Ranxerox Ranxerox's picture
Alternate suggestion
When someone wants to purchase a new morph, the GM based on their own judgement and evil GM motivations decides whether or not the morph would be available in the location the player is looking. If it is then the character can have it if they can afford it. So if the character is in Locus then probably any morph they want will be available if they have the rep necessary to swing it. On the other hand (or tentacle, let's not be specieist), if the character is in some remote brinker habitat they might be able to get a good selection of synthomorphs if the the habitat has a cornucopia machine but the selection of biomorphs is likely to limited. Networking only comes into play if the morph that the character wants is available but is illegal or frowned upon by the residents of the habitat. As for integration, since we are charging fate points for morph stunts lets not make accessing the stunts that the player has payed for overly difficult. So if the player pays up front for the morph's abilities, they gain access to all the abilities shortly after sleaving. If they hold off on paying, they can buy them individually though maybe with have to face a penalty the first time they use each ability. Obviously, even if they don't spend any points in play to gain an ability, when the next session rolls around they will pay the loss to their refresh rate and have access to all the abilities.

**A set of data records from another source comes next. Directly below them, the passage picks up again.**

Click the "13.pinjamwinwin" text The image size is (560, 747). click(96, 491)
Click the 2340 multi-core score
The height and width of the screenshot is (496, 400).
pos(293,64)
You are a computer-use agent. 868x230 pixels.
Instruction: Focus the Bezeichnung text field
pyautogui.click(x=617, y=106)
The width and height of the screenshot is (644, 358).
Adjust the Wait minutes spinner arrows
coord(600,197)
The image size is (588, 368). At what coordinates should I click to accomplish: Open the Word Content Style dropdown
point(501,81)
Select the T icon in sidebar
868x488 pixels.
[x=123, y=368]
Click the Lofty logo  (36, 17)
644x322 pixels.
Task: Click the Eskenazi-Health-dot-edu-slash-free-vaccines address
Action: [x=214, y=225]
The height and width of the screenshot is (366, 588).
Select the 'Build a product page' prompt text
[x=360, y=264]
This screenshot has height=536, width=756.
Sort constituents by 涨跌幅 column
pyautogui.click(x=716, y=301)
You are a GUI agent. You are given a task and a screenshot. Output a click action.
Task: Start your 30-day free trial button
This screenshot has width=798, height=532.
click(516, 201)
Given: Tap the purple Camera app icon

bblonski bblonski's picture
Would you keep the alienation
Would you keep the alienation test, or would you throw out rolling altogether and just allow people to switch morphs whenever appropriate? I agree morph availability should be a factor I didn't really include in my example. I could see dropping the morph acquisition test, although I think it's an interesting point of failure. I could also see dropping the integration test and replacing it by appending "newly sleeved" on your morph aspect until the end of the session. Gives the GM a chance to invoke you getting used to your new morph so you don't just resleeve into the optimal morph before every scene. Going to talk to someone? Let me resleeve into a Slyph real quick. Doing some research? Now I'm in a Menton. Breaking an entry? Ghost. Expecting trouble? Reaper. I think the alienation/continuity test is most important, and would at least try to keep that part.
Ranxerox Ranxerox's picture
Good points
Failing an alienation test could be as interesting or more so than succeeding at one and that is an argument for having the roll, as is the fact that it could inspire interesting uses of aspects by players wanting to effect the roll. [Scott holds up a fate point chip and says, "This morph has built in weapon systems and Domaac Machar as a Decorated Veteran Of The Pan-African War is well familiar with weapons systems."] So what skill were you thinking of using for the the alienation test?
bblonski bblonski's picture
Ranxerox wrote:So what skill
Ranxerox wrote:
So what skill were you thinking of using for the the alienation test?
Will probably. Physique/Somatics would be used for the integration test.